Miss Sinaloa came to this place in the desert to live with the other crazy people under the giant white horse. She did not belong, but then neither did the caballo. The horse stretches over half a mile in length, sketched onto the Sierra de Juárez with whitewash by a local architect. He copied the design from the Uffington horse in Great Britain, a three-thousand-year-old creation deep from the dreamtime of Bronze Age people. He said he was doing it as an exercise in problem solving (the original faces right, his faces left and is three times as large) and as a way to draw attention to the beauty of the mountains. What he did not say was what some in the city whispered: that the horse was sponsored by Amado Carillo Fuentes, then head of the luárez Cartel, a criminal enterprise that, according to the Drug Enforcement Agency (DEA), was earning $250 million a week by 1995. But, of course, that was in the golden age of peace in luárez, when murders ran just two or three hundred a year, and at any given moment fifteen tons of cocaine were warehoused in the city, waiting to visit American noses.
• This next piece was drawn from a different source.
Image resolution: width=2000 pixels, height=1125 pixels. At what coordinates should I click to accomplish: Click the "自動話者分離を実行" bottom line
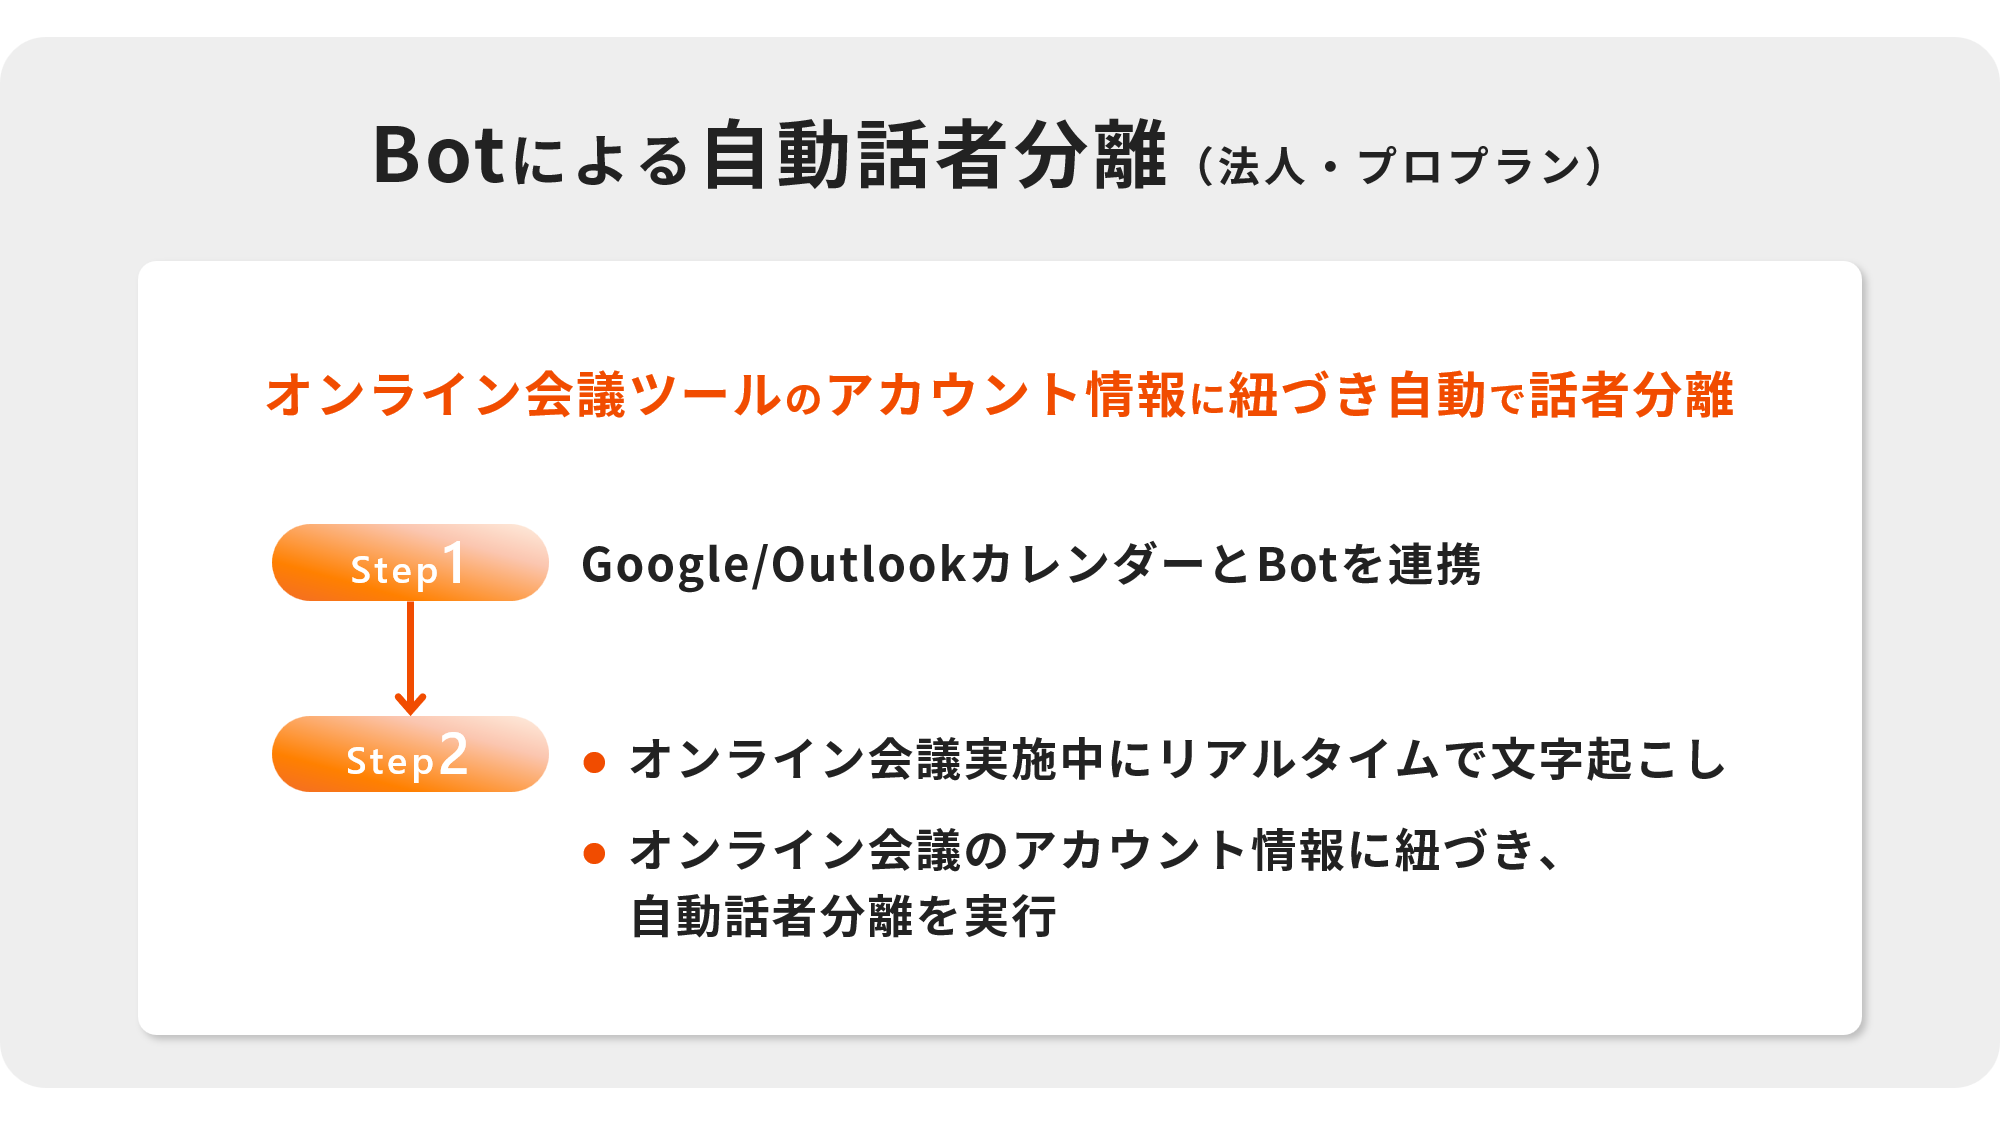point(843,917)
Those were the good old days, when life made sense - even in death.

Now, the world has changed. In December 2006, Felipe Calderón, as one of his first acts as president of Mexico, declared war on the drug cartels of his nation (the luárez cartel is one of many such organizations in the republic) and announced his intention to use the Mexican army as his instrument. Violence exploded across the nation and the number of murders soared, but the Army has suffered almost no losses, the cartels have suffered almost no losses, and the price of drugs in American cities has remained stable or has even declined. Yet, the vast majority of politicians and media outlets claim it is a war to the death against drugs and drug cartels.

They insist that power must replace power, th...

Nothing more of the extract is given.